I, for one, don't wish to. Because over the years, Christmas has become the one time of the year that I can unabashedly wear my heart on my sleeve. Be sentimental, openly thankful for all that is good in my life, and give to others less, or more, fortunate simply because I want to. I know that I could do this any day of the year, but having Christmas ensures that it happens at least once.

And then there's the boxes in the basement. Every year I swear to edit and delete the growing Bin Nation in the storage room. But I don't. Because each time I open a bin a memory flies out, captures my heart, and suddenly transports me to a moment I hadn't thought about in years.

The years of Christmas past are held in those bins. The year I fell in love with wire ribbon. Apple year. Pink year. Berry year. And every year's a bird year. And it is all there in the bins.
This year, the pieces that are drawing me in are red. So that's the starting point.

First up is to put Frosty on the porch.
I love him because he was my smoking buddy for several years, when I still smoked. We've had many long discussions about this or that, and he is forever cheerful, no matter what I  tell him. He was very happy when I quit smoking, but I  don't see him as often as I used to, as I don't have to hang about on the porch in -40 weather, puffing away. But it is a Christmas essential that he be there in the porch, greeting me, and friends with a welcome smile.
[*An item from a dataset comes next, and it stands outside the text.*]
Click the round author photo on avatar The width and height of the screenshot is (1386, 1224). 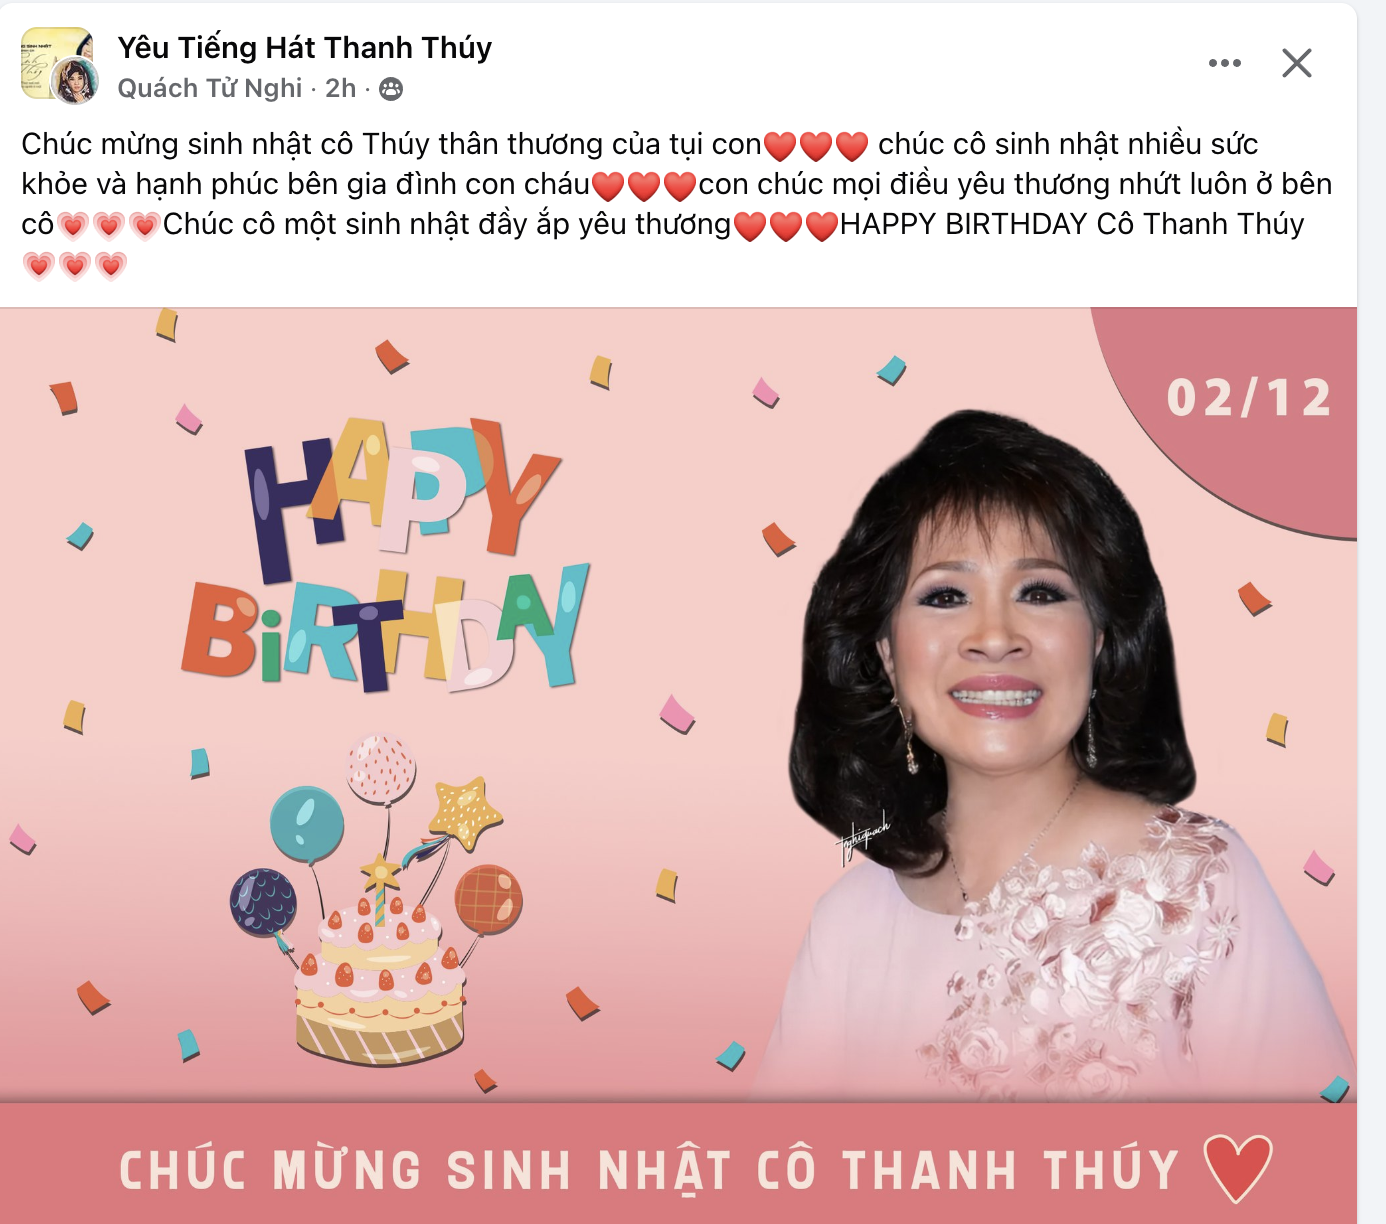click(76, 82)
Then there's the old ornaments that I inherited from my parents.
Fragile glass that over the years has not withstood the test of time. The few that remain are treasures. Bussie's Bell, a blue little bell given to my Mom by her bridge club in the 1950's. Not all that special really, except that she loved it, held it, and treated it with care. And now I do so for her.

There's the china angel given to me by Clare and Peggy Ross, long gone friends of my parents. The  little cupie doll faced angel says "Obey Your Mother and Father" and I always felt like I was being admonished.
It's like Peggy knew I wasn't all that obedient a child, and thought I should be reminded. It made me feel guilty,  but I have cherished it since the day I received it when I was  7 years old. It broke once, and now there's a glue stain where I fixed it. Oddly, I like it more now that it's less perfect!
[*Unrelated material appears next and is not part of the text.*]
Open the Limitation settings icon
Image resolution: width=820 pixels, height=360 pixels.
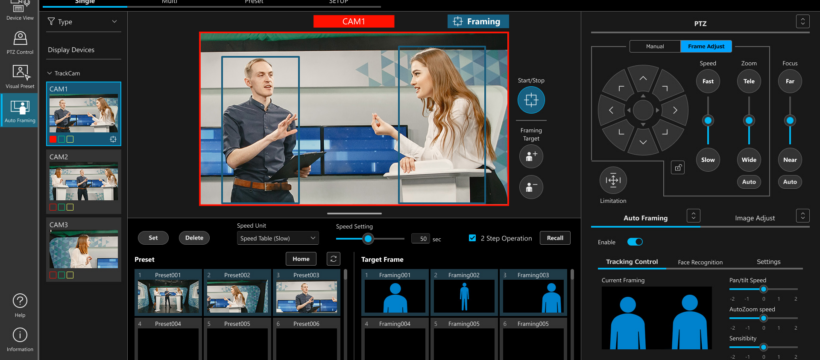612,181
Other ornaments are more whimsical. The Three Blind Mice
 are just plain cute and the birds? Well,  they're here year round, and this Christmas, they get  the red berry treatment.


As I unpack the bins, a process of elimination begins...what to take out, what to leave in. It becomes a mood indicator, a barometer measuring how the past year has gone. Some years, barely anything has made it out of the bins. Big, bold, in a hurry, don't think a lot, just do, years. Other years, it's a far more thoughtful, subtle unpacking. Finding little gifts from friends who have slipped beyond, and wanting to put them in places where I can see them, and remember their smiles.

This year is more like that. A good year, so there will be lots of red, to celebrate my family, my kids, their successes. And a quiet year, to remember good friends gone, but not forgotten.
Another trip around the sun. Another reason to unpack the bins that are filled with love.